What Can Streaming Platforms Learn From Digital Media Content Creators?

By Victor Potrel, VP of platform partnerships at TheSoul Publishing

Content consumption habits have changed. Driven partly by younger generations who have grown up with smartphones and numerous other digital media for entertainment, the volume of content watched online continues to rise.

Traditional TV channels and even newer streaming platforms now have to compete with popular social media outlets, which are continuously adopting increasingly innovative approaches to secure audience attention.

Digital content producers are also harnessing the power of this growing opportunity by creating engaging and high-quality content that rivals content produced by Hollywood. 

In particular, TheSoul Publishing, as the world’s most prolific digital content producer, is responding to this opportunity. Ever since the company created its first video in 2016, TheSoul’s strategy of monitoring trends, adapting quickly, and experimenting with new technologies and platform innovations has led us to become extremely successful.

That success has translated into a growing audience of more than one billion subscribers across its channels and has generated more online views (according to Tubular 2022 rankings) than any other media company, including Disney and Viacom-CBS.  

To stay relevant in the industry, digital content producers are adapting to the combination of continuously changing viewing behaviors and increased competition by reassessing their strategies more frequently.

On the other hand, traditional channels and streaming platforms have been less quick to integrate new trends into their business models.

Although they are facing numerous challenges, these channels and platforms must take stock and learn from leading social media content creators in order to compete in the increasingly crowded digital world.

Below are some key trends that reveal the challenges more traditional channels face, alongside suggestions on how to best tackle them.

The rise in short form content

Short form content is on the rise, demonstrated by the popularity of platforms like TikTok and the launch of YouTube Shorts in 2021. These videos, which are predominantly under a minute long, are changing the game, with newer streaming platforms such as Disney+ even incorporating short content alongside their long form shows. 

Short form content poses many advantages. Firstly, it takes less time to produce, allowing creators to quickly assess what works and adapt new content to suit their audiences. It also opens participation, which encourages audience engagement and the creation of user-generated content, which is known to build brand awareness and increase views.

The rise in multi-screening

There is also a sharp rise in the number of people using multiple screens simultaneously.  A recent survey by TheSoul found that the majority of British individuals (64%) currently use multiple screens in this way.

This trend has grown significantly since 2020, when only 51% used multiple screens. When exploring why this might be the case, the same survey revealed that consumers are increasingly turning to social media for a sense of community and to engage with others who have similar interests.

This type of content interaction naturally favours social media platforms that encourage cross-channel pollination and audience interaction. It is therefore important that streaming services cater to this demand by making better use of social media channels to ensure audiences can carry on the conversation beyond the shows they watch.

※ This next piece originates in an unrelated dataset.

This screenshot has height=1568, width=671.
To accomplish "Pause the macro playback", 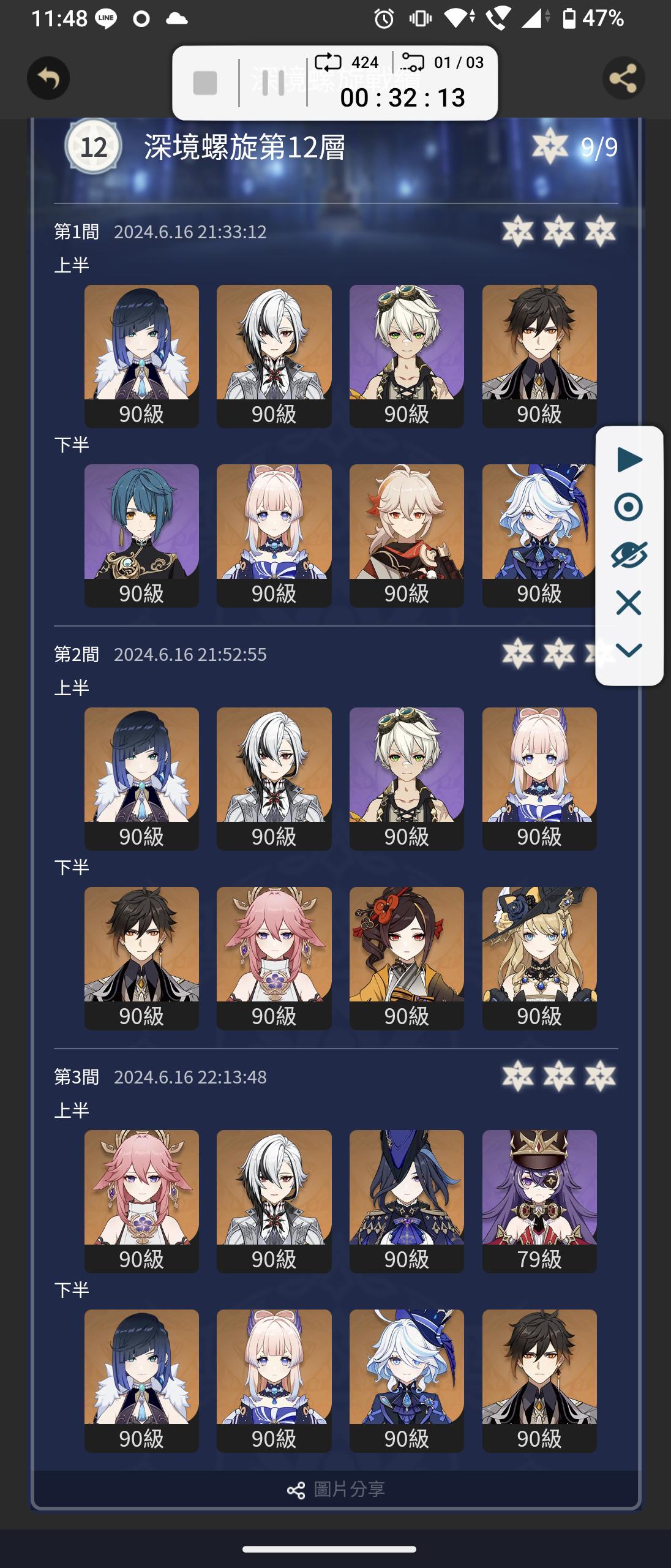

The power of free to access content

Finally, another advantage of social media content compared with content available on streaming platforms is that it’s free to access – with creators making their money through brand sponsorships or ad revenue instead of subscription fees.

Over the last decade, the subscription economy has grown exponentially. Streaming platforms experienced a boom during early 2020 as people were stuck at home looking for new forms of entertainment. However, in the first quarter of 2022, Netflix announced a drop in subscribers for the first time, hinting at a potential burst of the subscription bubble.

Naturally, different businesses will choose different business models, but there is something to be said for keeping content free to access. Not only does it offer greater access across the globe (and thus higher potential views), it also provides an alternative to consumers seeking to make spending cuts or who can’t afford a subscription. 

Adapting to suit consumer needs is key to business success, and it seems Netflix is already taking a leaf out of social media’s book by trialing a cheaper subscription rate that features ads.

The future of entertainment

The digital landscape will keep evolving, and new content platforms and creators will continue to appear, adding to the constant stream of engaging, entertaining, and high-quality content that can be reached by audiences easily with a single swipe.  

Social media channels and streaming services both drive and respond to audience trends. Entertainment producers across the board will need to take a responsive and flexible approach to retain audiences and meet the demand for more frequent, varied, and free content, which is already pushing more established platforms to up their game.